Amash continued by saying that he still felt “confident” about running for Congress in his current district.
“I feel a close tie to my community, I care a lot about my community, I want to represent them in Congress,” Amash said.
As for when he might make a decision about a presidential run, the Michigan independent said he didn’t know.
He’s been floating the possibility he could run on the Libertarian ticket or with another third-party.
“It’s something people talk about all the time. It’s not something on my radar right now so I couldn’t tell you,” Amash told Tapper.
Amash didn’t target the president in his July 4 op-ed — he instead wrote about toxic partisanship — but he was quickly slapped by President Trump who went on Twitter and branded him a “total loser.”
Asked to react, Amash said, “I don’t have a response to that.”
“It’s what he does, it’s what he says. I think people understand that’s not how people are supposed to talk about each other, to each other,” Amash said.

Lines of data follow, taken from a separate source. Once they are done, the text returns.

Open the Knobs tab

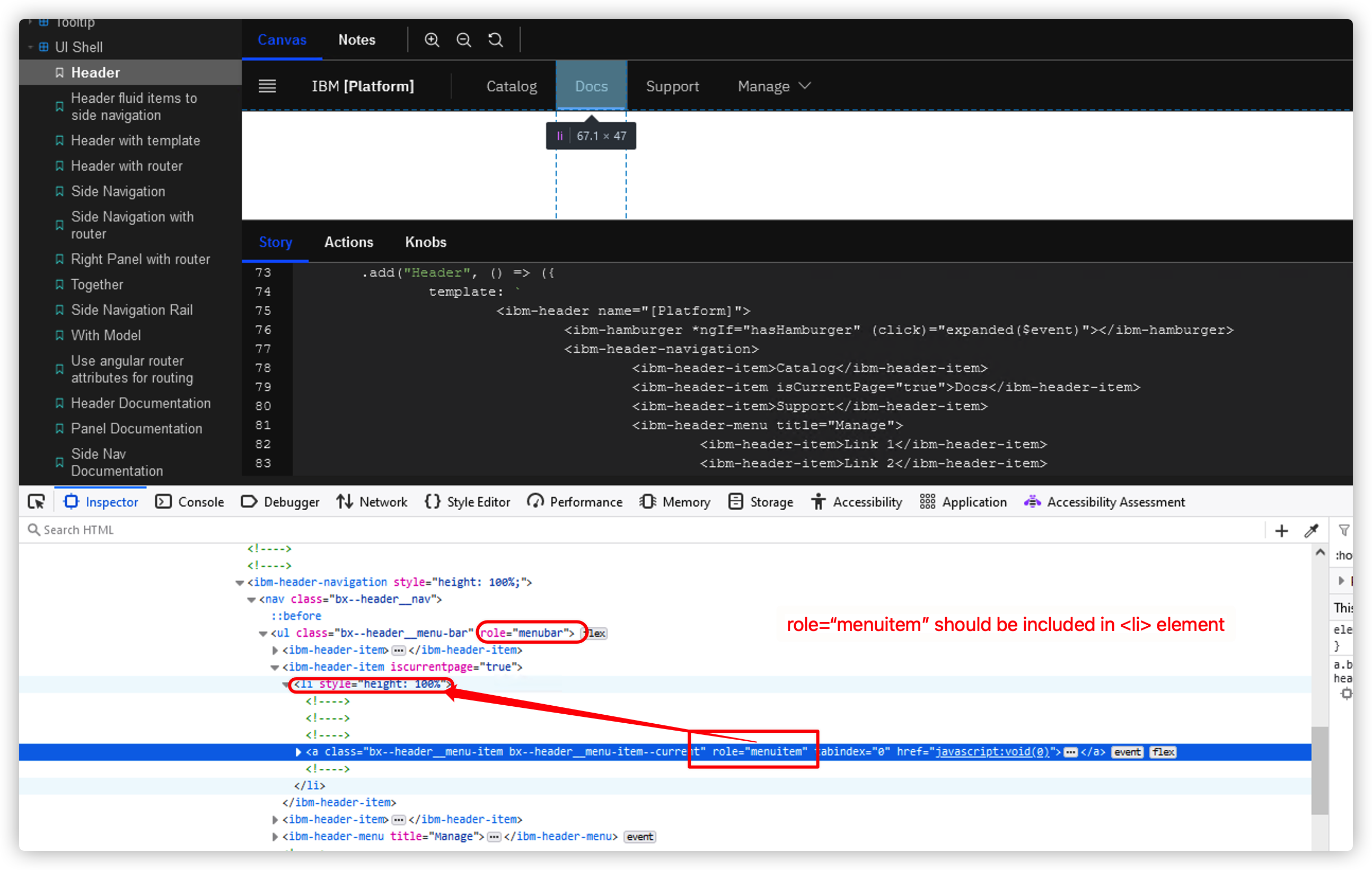coord(426,242)
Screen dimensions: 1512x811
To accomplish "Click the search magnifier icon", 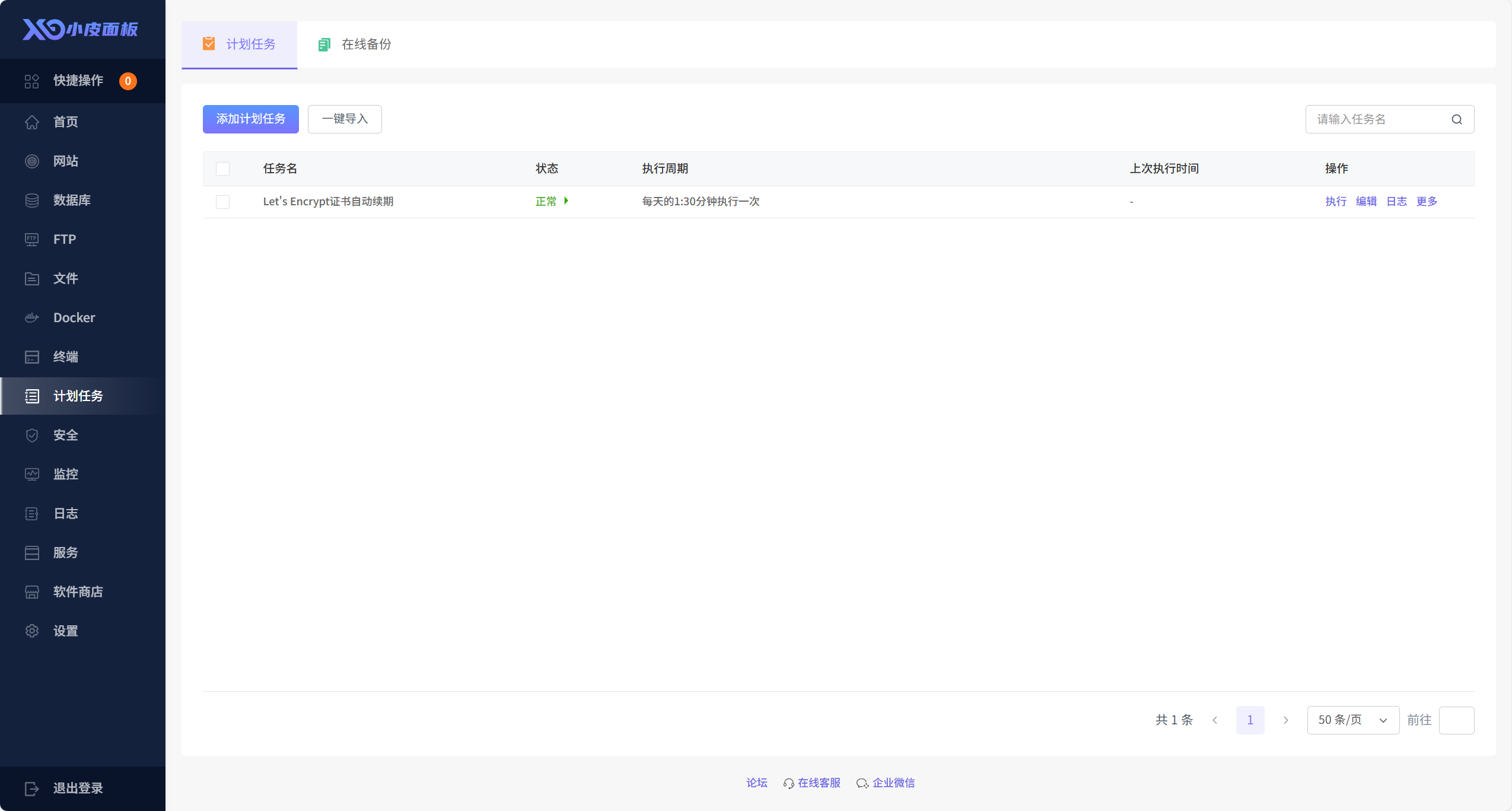I will (x=1456, y=119).
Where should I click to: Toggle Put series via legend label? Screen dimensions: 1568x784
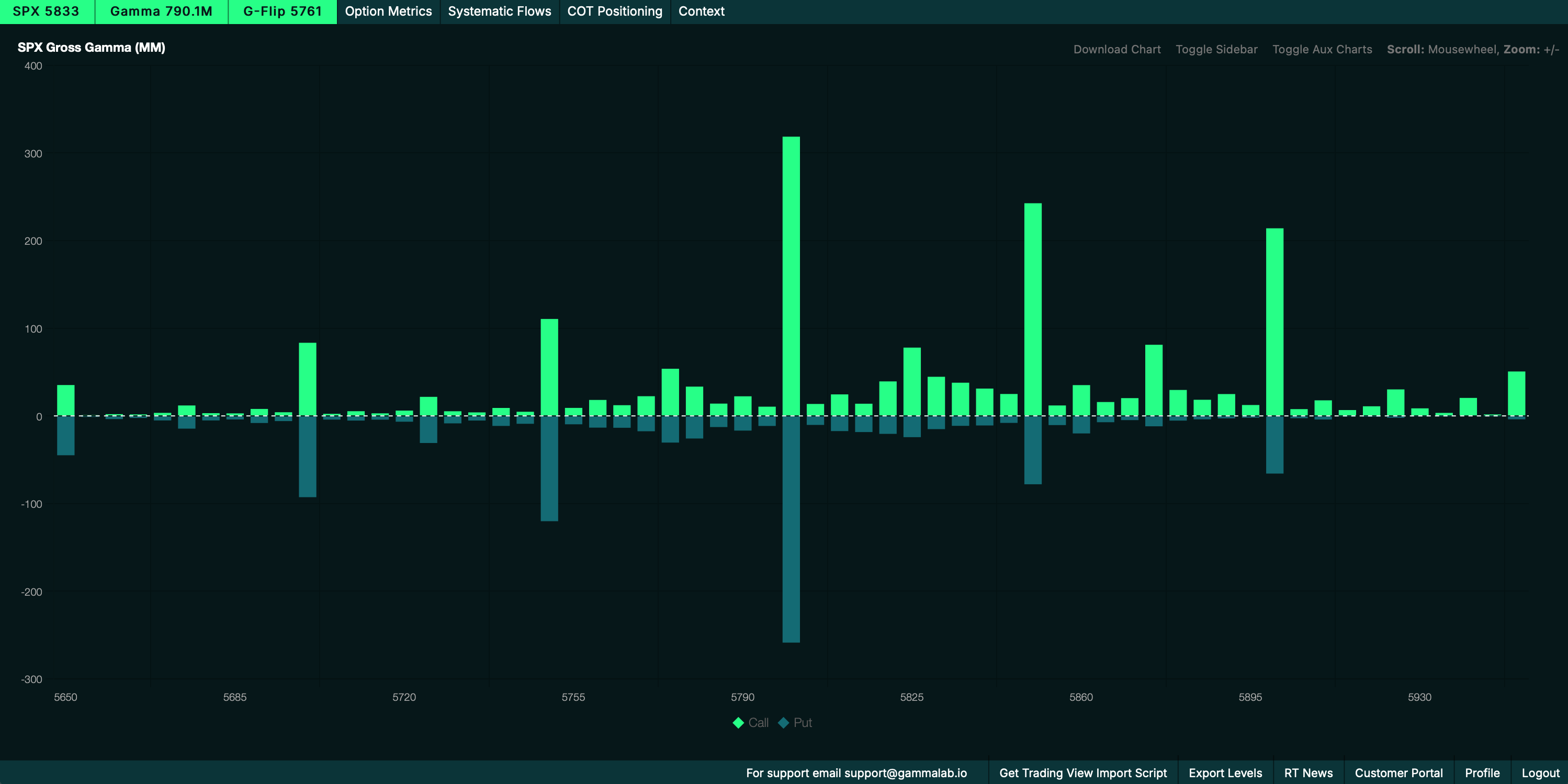click(x=802, y=722)
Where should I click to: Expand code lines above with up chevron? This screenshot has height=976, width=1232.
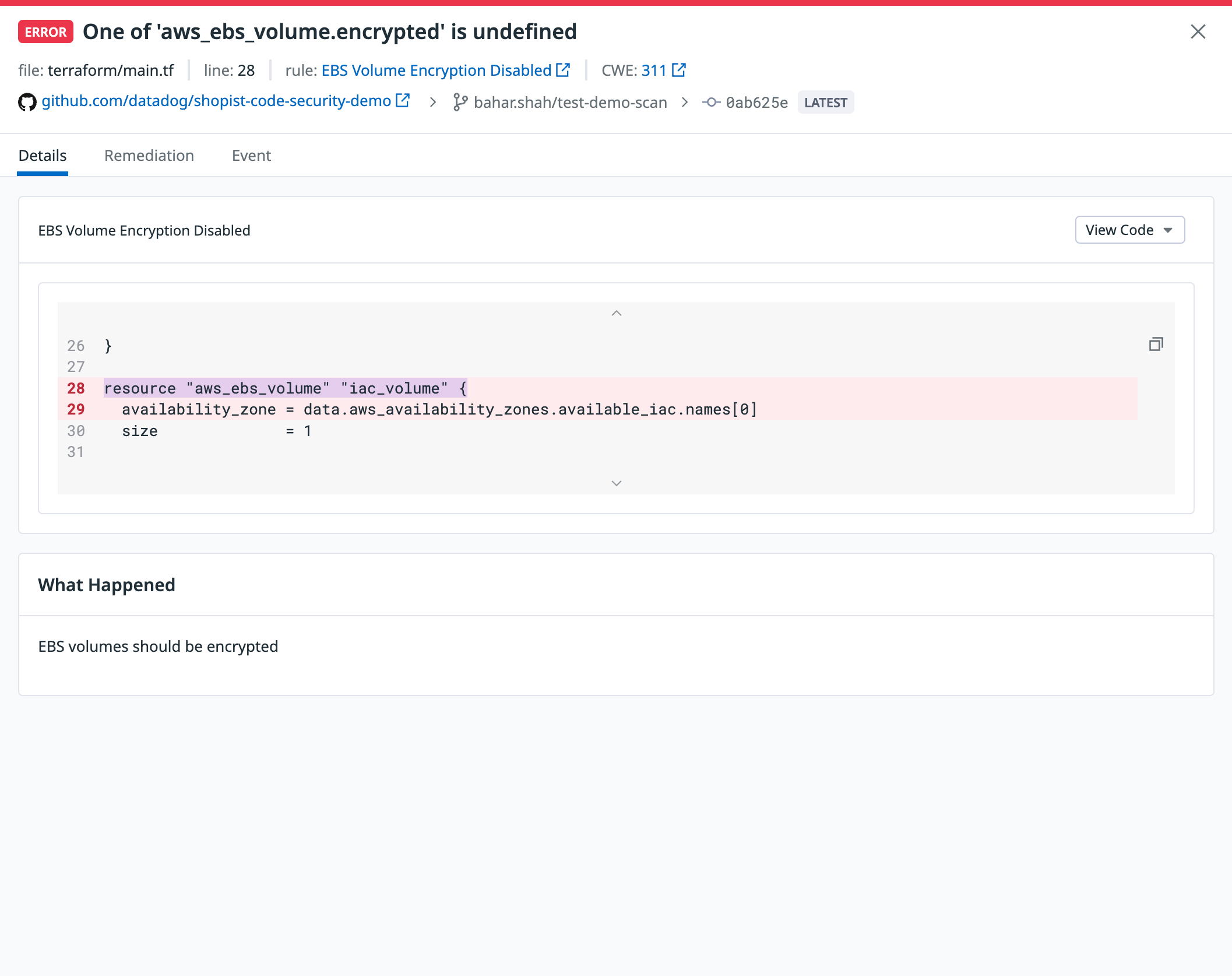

Later he added, “I don’t think a lot of people appreciate it,” he said of Trump’s leadership style. “I think a lot of people put up with it because the economy’s good right now, but I don’t think they’d put up with it if things went south.”
Amash was the only Republican who has called for an opening of an impeachment inquiry, coming to that decision after reading the Mueller report.
On Sunday, he guessed that only a handful of members of Congress have actually read its text.
“I think it’s probably less than 15 percent and I say that’s probably the case on both sides of the aisle,” Amash answered when Tapper asked him to guess how many Republicans members had read the report.
“I think a large number would reach the same conclusion,” he added.